For one thing, Ray wants us to test Christianity by actually believing and repenting.  How does he know that we've done that?  For that matter, how do we know that we've done that (I was under the impression -- which Ray rejects -- that at one time I had done that)?  Apparently, the proof that you've really repented and believed is that you have the subjective experience of knowing God (and part of the proof that you really know God is that you keep saying you do; you never decide that you thought you knew God but were mistaken).  There's very little room for controversy or differences of opinion on whether or not I've flipped an electrical switch (and if I refuse to do it, someone else can do it for me).  But Ray can't repent for me, or tell if I've really repented or not.

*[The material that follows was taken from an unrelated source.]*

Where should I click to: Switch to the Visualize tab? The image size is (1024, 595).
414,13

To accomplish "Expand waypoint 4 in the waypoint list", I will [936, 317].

Then of course there's the fact that the power company makes no claims that using electricity will make you a kinder, gentler person, or that "true electricity" can never be used for bad ends, or even that its brochures are completely inerrant.  If electricity can be used to murder and to execute murderers, that has no bearing whatsoever on the reality of electricity or the truth of the power company's claims.  But if Christianity does not change believers' lives -- or if it does, but there are so few true believers that they get lost in the masses of false converts -- that has rather more bearing on the claims Christianity makes for itself.

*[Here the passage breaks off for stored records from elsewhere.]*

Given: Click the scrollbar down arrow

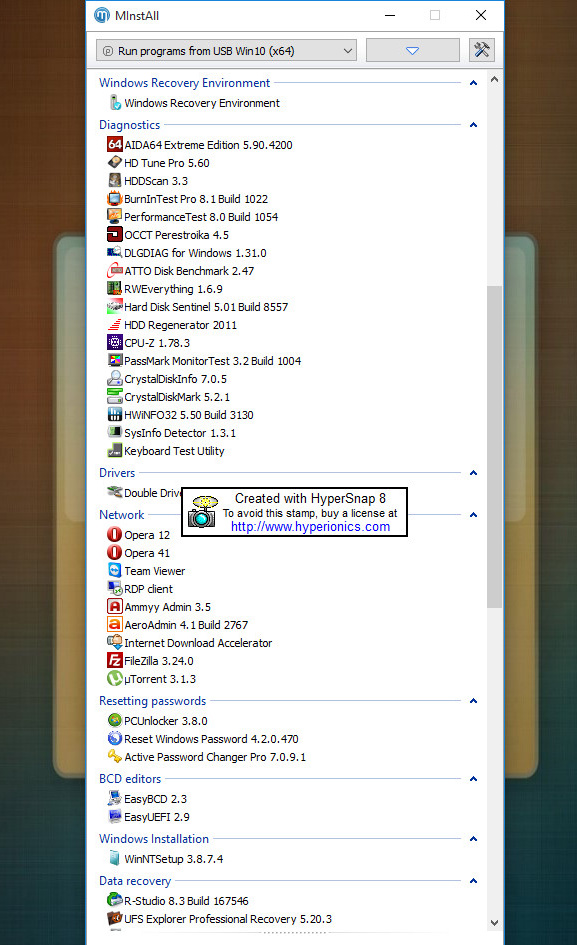Looking at the screenshot, I should tap(494, 922).
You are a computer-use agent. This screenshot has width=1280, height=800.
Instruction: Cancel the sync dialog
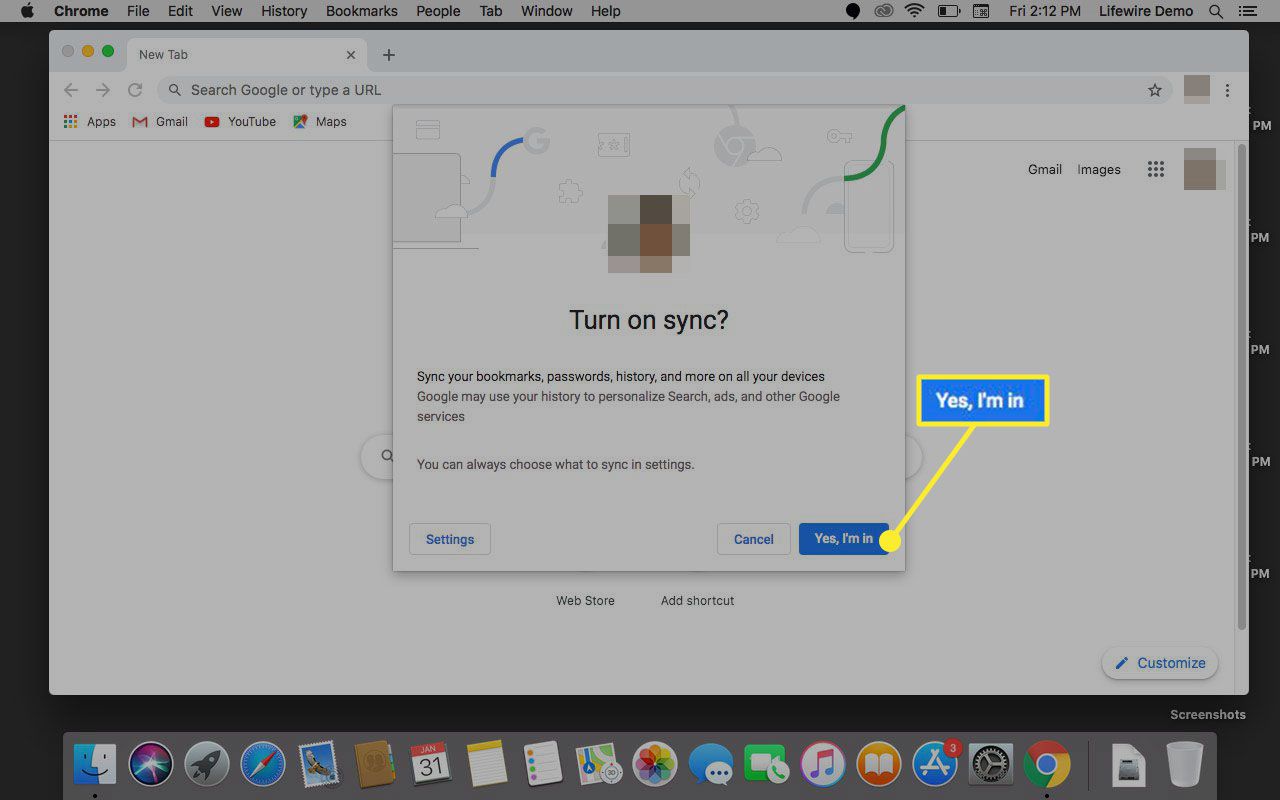pyautogui.click(x=753, y=539)
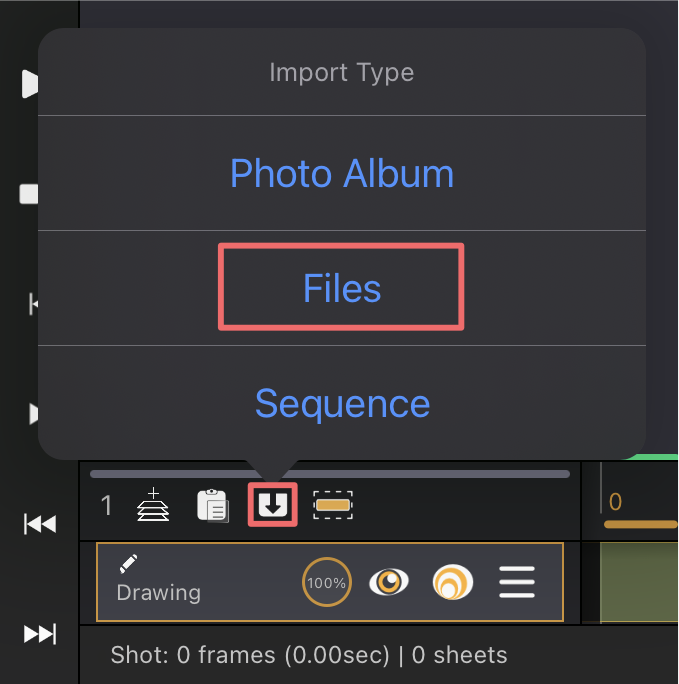Click the pencil icon on the Drawing layer
The width and height of the screenshot is (679, 684).
pos(128,564)
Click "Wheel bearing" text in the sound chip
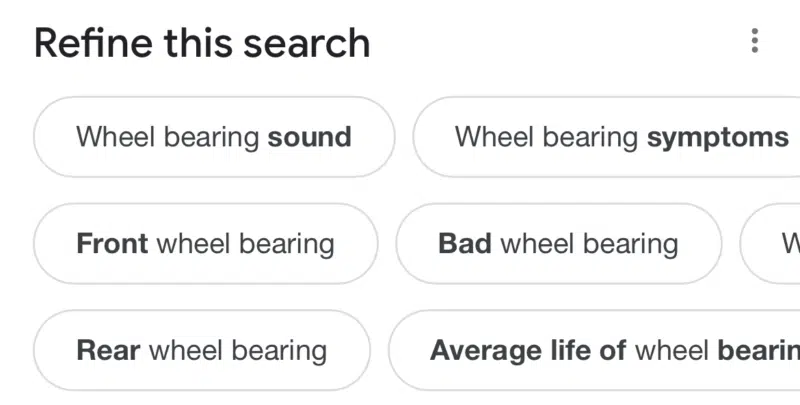This screenshot has height=405, width=800. 168,137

But this is Ray's fourth argument for the existence of (specifically the Christian) God: the personal experience of Christians.  It is backed up by an implicit appeal to Pascal's wager.  Some atheists are fond of attributing Christianity and Christian conversions simply to the fear of death and the desire to escape it.  Ray's response to this allegation is to embrace it completely and enthusiastically: ten out of ten people die, he reminds us, and our fear of death is a God-given instinct driving us to embrace a chance at immortality when it's offered.   Whether one can genuinely believe and repent out of fear of non-existence is an interesting question.  Whether the experiences arising out of such belief are evidence of anything beyond a capacity for self-delusion is another.  Ray has offered us, here, a reason (however strong or weak or contemptible you find it) to believe, but hardly a way to know that God exists.

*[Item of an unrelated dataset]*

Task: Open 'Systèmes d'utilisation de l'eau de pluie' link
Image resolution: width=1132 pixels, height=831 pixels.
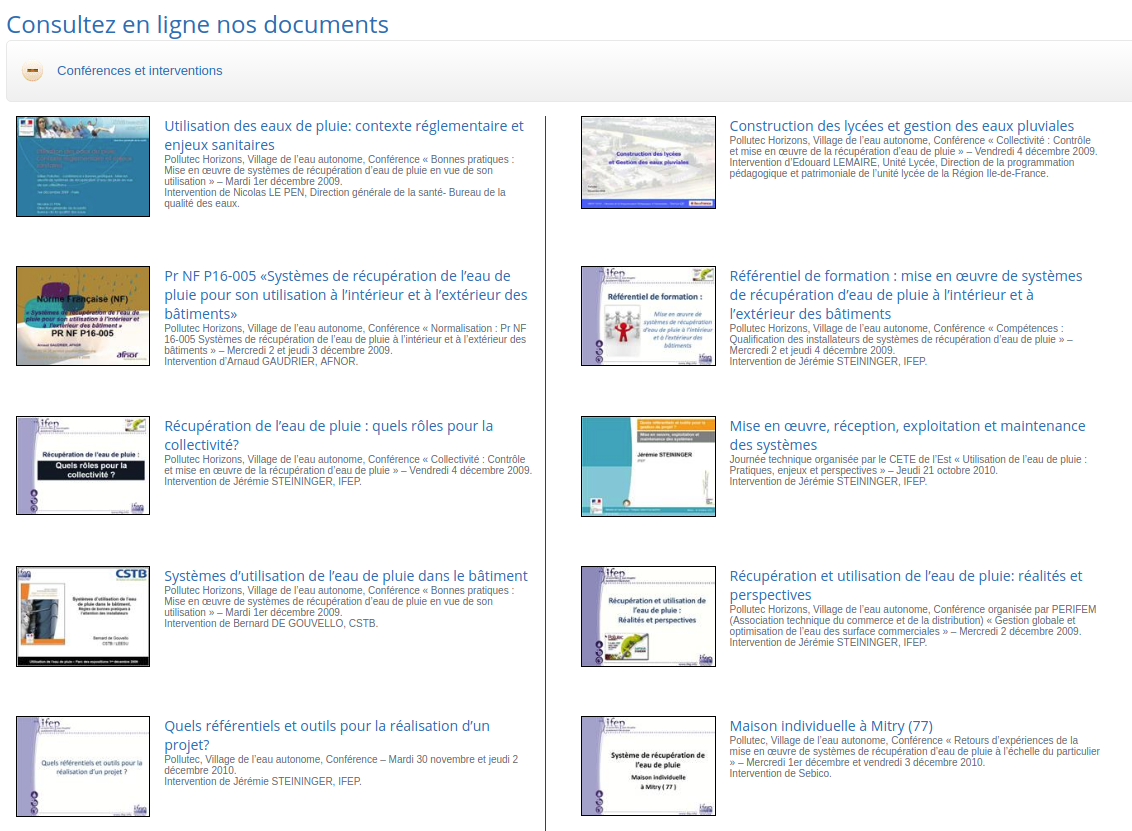Action: pos(345,576)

This still doesn't quite get past Simpson's Rejoinder to Pascal's Wager: "But Marge, what if we've picked the wrong religion?  Then every time we go to church, we're just making God madder and madder!"  Ray still hasn't demonstrated that his parachutes work and rival company's don't, or that the Bible's threats of Hell are more credible than the Koran's.

4 comments:

  1. Chapter 9 and still waiting for a response from Ray Comfort.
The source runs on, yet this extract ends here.